What the task asks — Rewrite the following lines with every "GUI agent" changed to "screen assistant", keeping everything else the same.

##### Exercise material #####

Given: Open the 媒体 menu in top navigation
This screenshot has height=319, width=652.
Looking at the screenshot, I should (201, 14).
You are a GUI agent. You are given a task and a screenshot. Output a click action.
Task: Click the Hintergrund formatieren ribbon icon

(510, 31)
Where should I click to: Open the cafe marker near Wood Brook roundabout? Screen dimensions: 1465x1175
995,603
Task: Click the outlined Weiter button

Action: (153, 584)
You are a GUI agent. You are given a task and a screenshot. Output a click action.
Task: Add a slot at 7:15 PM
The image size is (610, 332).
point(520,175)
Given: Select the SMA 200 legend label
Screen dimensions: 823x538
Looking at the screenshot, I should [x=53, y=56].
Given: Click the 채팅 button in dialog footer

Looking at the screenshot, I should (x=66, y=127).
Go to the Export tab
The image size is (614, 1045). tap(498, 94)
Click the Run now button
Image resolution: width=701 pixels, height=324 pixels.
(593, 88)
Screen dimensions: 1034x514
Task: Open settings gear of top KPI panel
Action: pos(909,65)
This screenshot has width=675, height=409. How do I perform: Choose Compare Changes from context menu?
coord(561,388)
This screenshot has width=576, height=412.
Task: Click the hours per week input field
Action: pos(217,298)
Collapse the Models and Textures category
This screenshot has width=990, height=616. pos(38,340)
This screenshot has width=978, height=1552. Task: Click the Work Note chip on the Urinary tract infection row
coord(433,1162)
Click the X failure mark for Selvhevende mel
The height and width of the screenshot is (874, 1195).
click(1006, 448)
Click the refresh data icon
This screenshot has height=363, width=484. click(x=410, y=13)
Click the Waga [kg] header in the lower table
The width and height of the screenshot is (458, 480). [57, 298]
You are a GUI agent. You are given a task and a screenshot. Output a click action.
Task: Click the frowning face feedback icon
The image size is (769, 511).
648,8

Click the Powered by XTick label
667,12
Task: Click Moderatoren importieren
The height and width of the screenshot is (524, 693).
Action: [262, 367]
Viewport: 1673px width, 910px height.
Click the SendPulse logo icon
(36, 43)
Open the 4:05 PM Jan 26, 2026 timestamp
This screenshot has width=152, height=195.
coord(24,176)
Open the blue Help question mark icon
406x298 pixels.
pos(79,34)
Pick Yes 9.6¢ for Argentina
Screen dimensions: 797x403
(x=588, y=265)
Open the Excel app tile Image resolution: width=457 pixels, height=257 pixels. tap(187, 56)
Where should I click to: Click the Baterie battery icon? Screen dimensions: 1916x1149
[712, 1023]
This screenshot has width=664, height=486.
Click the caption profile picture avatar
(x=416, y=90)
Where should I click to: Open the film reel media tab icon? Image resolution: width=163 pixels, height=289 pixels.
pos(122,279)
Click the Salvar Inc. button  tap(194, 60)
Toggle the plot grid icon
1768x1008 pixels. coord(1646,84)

#####

Solution to the problem —
Given: Open the 媒体 menu in top navigation
This screenshot has height=319, width=652.
Looking at the screenshot, I should (201, 14).
You are a screen assistant. You are given a task and a screenshot. Output a click action.
Task: Click the Hintergrund formatieren ribbon icon

(510, 31)
Where should I click to: Open the cafe marker near Wood Brook roundabout? Screen dimensions: 1465x1175
995,603
Task: Click the outlined Weiter button

Action: (153, 584)
You are a screen assistant. You are given a task and a screenshot. Output a click action.
Task: Add a slot at 7:15 PM
The image size is (610, 332).
point(520,175)
Given: Select the SMA 200 legend label
Screen dimensions: 823x538
Looking at the screenshot, I should [x=53, y=56].
Given: Click the 채팅 button in dialog footer

Looking at the screenshot, I should (x=66, y=127).
Go to the Export tab
The image size is (614, 1045). tap(498, 94)
Click the Run now button
Image resolution: width=701 pixels, height=324 pixels.
(593, 88)
Screen dimensions: 1034x514
Task: Open settings gear of top KPI panel
Action: pos(909,65)
This screenshot has width=675, height=409. How do I perform: Choose Compare Changes from context menu?
coord(561,388)
This screenshot has width=576, height=412.
Task: Click the hours per week input field
Action: pos(217,298)
Collapse the Models and Textures category
This screenshot has width=990, height=616. pos(38,340)
This screenshot has width=978, height=1552. Task: Click the Work Note chip on the Urinary tract infection row
coord(433,1162)
Click the X failure mark for Selvhevende mel
The height and width of the screenshot is (874, 1195).
click(1006, 448)
Click the refresh data icon
This screenshot has height=363, width=484. click(x=410, y=13)
Click the Waga [kg] header in the lower table
The width and height of the screenshot is (458, 480). [57, 298]
You are a screen assistant. You are given a task and a screenshot. Output a click action.
Task: Click the frowning face feedback icon
The image size is (769, 511).
648,8

Click the Powered by XTick label
667,12
Task: Click Moderatoren importieren
The height and width of the screenshot is (524, 693).
Action: [262, 367]
Viewport: 1673px width, 910px height.
Click the SendPulse logo icon
(36, 43)
Open the 4:05 PM Jan 26, 2026 timestamp
This screenshot has width=152, height=195.
coord(24,176)
Open the blue Help question mark icon
406x298 pixels.
pos(79,34)
Pick Yes 9.6¢ for Argentina
Screen dimensions: 797x403
(x=588, y=265)
Open the Excel app tile Image resolution: width=457 pixels, height=257 pixels. tap(187, 56)
Where should I click to: Click the Baterie battery icon? Screen dimensions: 1916x1149
[712, 1023]
This screenshot has width=664, height=486.
Click the caption profile picture avatar
(x=416, y=90)
Where should I click to: Open the film reel media tab icon? Image resolution: width=163 pixels, height=289 pixels.
pos(122,279)
Click the Salvar Inc. button  tap(194, 60)
Toggle the plot grid icon
1768x1008 pixels. coord(1646,84)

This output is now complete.